**MATERIAL TO PROCESS**
--- BEGIN ---

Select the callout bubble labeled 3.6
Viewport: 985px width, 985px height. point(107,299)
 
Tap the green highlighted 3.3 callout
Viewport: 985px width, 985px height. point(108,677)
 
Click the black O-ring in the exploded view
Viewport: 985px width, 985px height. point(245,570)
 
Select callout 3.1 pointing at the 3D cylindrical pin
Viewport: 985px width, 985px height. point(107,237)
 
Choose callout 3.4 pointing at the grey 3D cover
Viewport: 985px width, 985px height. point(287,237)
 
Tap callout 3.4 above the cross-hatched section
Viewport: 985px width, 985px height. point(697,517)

--- END ---
--- BEGIN ---

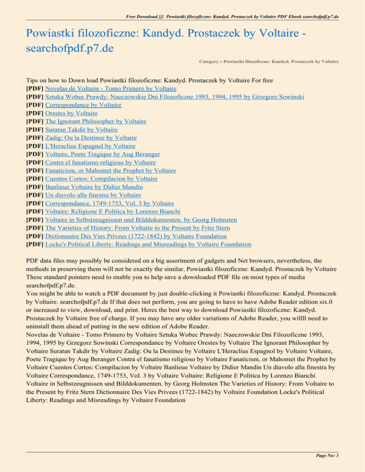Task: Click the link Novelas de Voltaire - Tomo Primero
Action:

--- END ---

**GIVEN TASK**
Will you rewrite every line of the records, requests included, starting with the line containing "Select the callout bubble labeled 3.6" and going on through the line containing "Viewport: 985px width, 985px height. point(697,517)", and scale each answer coordinate by 1.85, rounding to whole numbers with halves going up? Give only those lines.

**WRITTEN SOLUTION**
Select the callout bubble labeled 3.6
Viewport: 985px width, 985px height. point(198,553)
 
Tap the green highlighted 3.3 callout
Viewport: 985px width, 985px height. point(200,1252)
 
Click the black O-ring in the exploded view
Viewport: 985px width, 985px height. point(453,1055)
 
Select callout 3.1 pointing at the 3D cylindrical pin
Viewport: 985px width, 985px height. point(198,438)
 
Choose callout 3.4 pointing at the grey 3D cover
Viewport: 985px width, 985px height. point(531,438)
 
Tap callout 3.4 above the cross-hatched section
Viewport: 985px width, 985px height. point(1289,956)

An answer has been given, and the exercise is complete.